При ближайшем рассмотрении в трудовом стаже Гордиевского тоже можно было бы обнаружить немало интересного. В первые месяцы своего пребывания в Британии он справлялся с работой так плохо, что даже поговаривали об отправке его домой, но потом круг его контактов вдруг заметно расширился, а глубина и качество его разведывательных сводок столь же заметно возросли. Решение британского правительства выдворить Игоря Титова, а вскоре после него и Аркадия Гука в то время не показалось странным, но сейчас вызывало вопросы. Возможно, узнал Буданов и о прежних подозрениях Никитенко — особенно тех, что возбудили в нем отчеты, поступавшие от Гордиевского в дни визита Горбачева и выглядевшие так, словно их скопировали с документов британского МИДа.
Где-то в глубинах его личного дела пряталась и еще одна возможная подсказка.
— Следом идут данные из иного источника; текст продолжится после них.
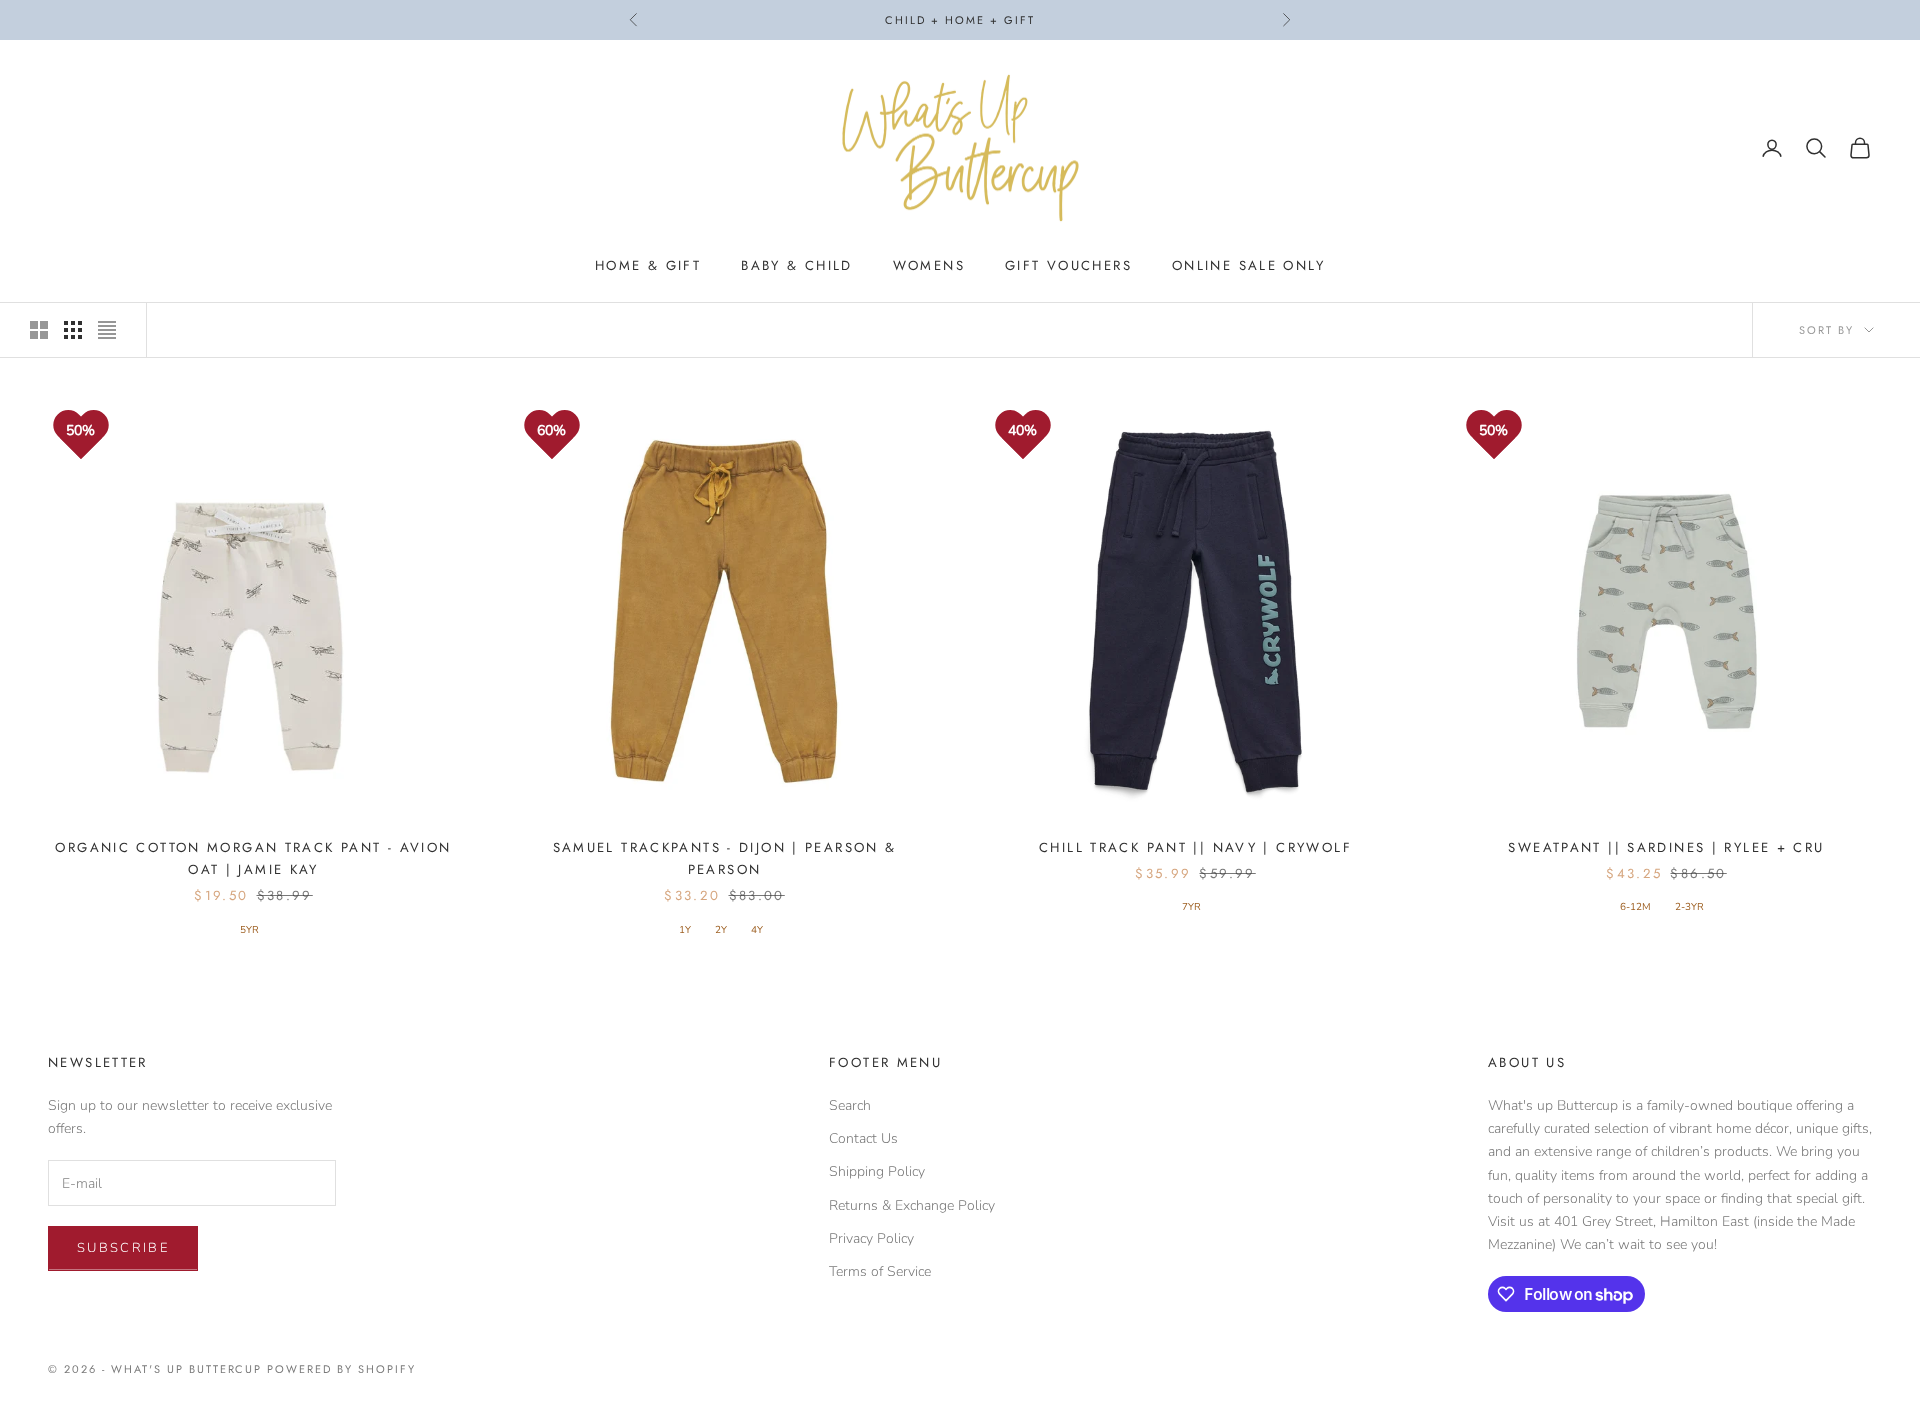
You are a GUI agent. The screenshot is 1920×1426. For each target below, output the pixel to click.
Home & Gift (648, 265)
Еще в 1973 году, во время второй командировки в Данию, Гордиевский вступал в прямые контакты с британской разведкой. Известный сотрудник МИ-6 Ричард Бромхед вышел на него и пригласил его пообедать. Гордиевский тогда повел себя в соответствии с правилами: прежде чем встретиться с англичанином в копенгагенском отеле, проинформировал резидента и получил официальное разрешение на встречу. Из его отчетов, составленных в те дни, можно было сделать вывод, что контакты с Бромхедом ни к чему не привели. Но было ли это правдой? Или, быть может, Бромхед завербовал Гордиевского еще тогда, одиннадцать лет назад?
Косвенные улики, несомненно, компрометировали его, но их нельзя было счесть окончательно изобличающими. Впоследствии, давая интервью «Правде», Буданов хвастался, что лично «вычислил Гордиевского в рядах сотрудников ПГУ КГБ». Но на этом этапе у него все еще не было железных доказательств, а его педантичный законоведческий ум мог быть доволен лишь тогда, когда удалось бы поймать шпиона с поличным или вырвать у него полное признание вины, причем желательно именно в таком порядке.
А в Лондоне команда Ноктона на двенадцатом этаже Сенчури-хаус не находила себе места от волнения.
«Мы чувствовали тревогу и огромный груз ответственности, — говорил потом Саймон Браун. — Пожалуй, мы уже примирялись с тем, что Олег едет навстречу своей гибели. Но тогда я думал, что мы приняли верное решение, иначе бы я попытался отговорить его. Это выглядело как просчитанный риск, управляемая азартная игра. В конце концов, мы же с самого начала понимали, что сильно рискуем. Такая уж наша работа».
Перед отъездом Гордиевскому нужно было выполнить одно задание для КГБ: оставить «закладку» для нелегального агента, недавно прибывшего в Британию и действовавшего под кодовым именем Дарио
[69]. Обычно операциями с нелегалами в Британии занимался какой-нибудь сотрудник линии «Н» в резидентуре, однако это задание сочли настолько важным, что его выполнение возложили на нового резидента лично.